Together, these observations support a novel mechanism in which differences in localization of esiRNA precursors impacts esiRNA biogenesis. Hairpin-derived esiRNAs are generated in the cytoplasm independent of Dcr2-Symplekin interactions, while retrotransposons are processed in the nucleus.


In Drosophila, independent groups of small RNAs with overlapping function regulate gene expression using transcriptional and post-transcriptional mechanisms. PIWI-interacting RNAs (piRNAs) are found, most notably, in the germ line where they inhibit transposon (Tn) expression by inducing heterochromatin formation at complementary genomic Tn insertion sites [18]. Micro RNAs (miRNAs) and endogenous small interfering RNAs (esiRNAs) are expressed ubiquitously; however miRNAs frequently inhibit translation of protein coding genes [9], while esiRNAs are suggested to inhibit Tn mobility in Drosophila somatic cells [46] and potentially target mRNAs for degradation using a cytoplasmic RNAi mechanism [10, 11]. While PIWI mediated Tn repression in germ cells and translational inhibition by miRNAs have been actively investigated, the molecular details of how esiRNAs regulate their targets have not been described.

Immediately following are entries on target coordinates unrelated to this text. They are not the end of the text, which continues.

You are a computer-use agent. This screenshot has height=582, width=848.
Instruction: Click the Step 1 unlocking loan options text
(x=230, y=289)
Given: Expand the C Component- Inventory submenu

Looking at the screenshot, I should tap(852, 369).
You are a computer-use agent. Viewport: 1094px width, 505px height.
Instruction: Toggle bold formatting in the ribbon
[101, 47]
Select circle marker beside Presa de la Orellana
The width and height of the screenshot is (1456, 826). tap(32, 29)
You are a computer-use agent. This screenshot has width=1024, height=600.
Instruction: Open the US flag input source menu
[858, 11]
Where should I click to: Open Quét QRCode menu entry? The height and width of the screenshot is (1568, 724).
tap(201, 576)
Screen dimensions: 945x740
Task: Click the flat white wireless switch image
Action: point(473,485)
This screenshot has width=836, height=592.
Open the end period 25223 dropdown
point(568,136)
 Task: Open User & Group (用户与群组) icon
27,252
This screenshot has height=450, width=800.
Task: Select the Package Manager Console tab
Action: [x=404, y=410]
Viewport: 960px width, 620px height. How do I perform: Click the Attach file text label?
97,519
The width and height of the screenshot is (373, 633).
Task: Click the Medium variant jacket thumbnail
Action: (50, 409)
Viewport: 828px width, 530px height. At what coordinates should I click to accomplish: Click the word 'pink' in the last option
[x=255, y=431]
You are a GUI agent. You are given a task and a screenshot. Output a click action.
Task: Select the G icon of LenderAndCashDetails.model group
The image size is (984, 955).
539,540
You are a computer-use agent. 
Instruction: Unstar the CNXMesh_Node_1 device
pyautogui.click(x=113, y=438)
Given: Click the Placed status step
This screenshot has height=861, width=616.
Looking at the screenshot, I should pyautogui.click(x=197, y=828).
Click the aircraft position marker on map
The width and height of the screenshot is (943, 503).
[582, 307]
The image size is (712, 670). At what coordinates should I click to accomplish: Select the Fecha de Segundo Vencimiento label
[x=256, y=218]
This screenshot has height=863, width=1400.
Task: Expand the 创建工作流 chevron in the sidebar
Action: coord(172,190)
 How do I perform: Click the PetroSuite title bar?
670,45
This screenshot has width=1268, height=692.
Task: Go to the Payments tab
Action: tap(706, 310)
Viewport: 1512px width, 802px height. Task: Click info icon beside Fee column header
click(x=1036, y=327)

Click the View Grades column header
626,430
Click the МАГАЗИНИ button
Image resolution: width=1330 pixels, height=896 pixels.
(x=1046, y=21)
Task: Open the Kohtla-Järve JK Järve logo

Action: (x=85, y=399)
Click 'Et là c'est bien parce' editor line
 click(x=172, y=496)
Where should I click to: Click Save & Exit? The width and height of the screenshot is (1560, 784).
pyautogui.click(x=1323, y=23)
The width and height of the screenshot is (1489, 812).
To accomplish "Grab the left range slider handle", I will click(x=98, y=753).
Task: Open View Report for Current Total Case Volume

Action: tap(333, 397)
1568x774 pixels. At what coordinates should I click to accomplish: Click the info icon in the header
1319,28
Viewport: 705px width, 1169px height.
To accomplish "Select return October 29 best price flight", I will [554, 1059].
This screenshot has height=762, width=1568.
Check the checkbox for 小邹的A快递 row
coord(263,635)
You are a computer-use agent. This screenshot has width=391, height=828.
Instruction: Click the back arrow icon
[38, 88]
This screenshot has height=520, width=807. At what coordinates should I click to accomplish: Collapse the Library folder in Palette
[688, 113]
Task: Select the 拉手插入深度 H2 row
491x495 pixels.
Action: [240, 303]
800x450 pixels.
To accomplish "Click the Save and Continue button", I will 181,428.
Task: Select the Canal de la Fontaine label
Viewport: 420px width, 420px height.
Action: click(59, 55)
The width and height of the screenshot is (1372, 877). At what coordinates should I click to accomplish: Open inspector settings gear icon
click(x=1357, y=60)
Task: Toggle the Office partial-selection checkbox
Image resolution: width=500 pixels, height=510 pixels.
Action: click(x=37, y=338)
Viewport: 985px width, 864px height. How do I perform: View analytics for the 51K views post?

Twenty-one nucleotide (nt) esiRNAs are generated from double stranded (ds) precursor RNAs by Dicer-2 (Dcr2) and function through association with Argonaute-2 (Ago2) in Drosophila somatic cells [1116]. esiRNAs produced in Drosophila tissues derive generally from cis-natural antisense transcripts (cis-NATs), inverted repeat containing single stranded RNAs (hairpins (hps)), and retroTns [11, 12, 14, 15]. In contrast, Drosophila culture cells generate esiRNAs predominantly from long terminal repeat (LTR) retrotransposons (retroTns) and hps; few cis-NAT derived esiRNAs are observed in S2 cell derived datasets [12, 13, 17]. Multi-copy LTR and non-LTR retroTns generate esiRNAs that map the entire length of these retroTns. In contrast, hp-derived esiRNAs arise from two loci, defined Esi1 and Esi2, within Drosophila annotated transcripts CR18854 and CG47744, respectively. Esi1 and Esi2 contain multiple inverted repeats, allowing formation of complex dsRNA secondary structures. These loci produce multiple esiRNAs, the most predominant termed Esi1.2 and Esi2.1. Differences between retroTn and hp-derived esiRNA biogenesis have not been previously investigated.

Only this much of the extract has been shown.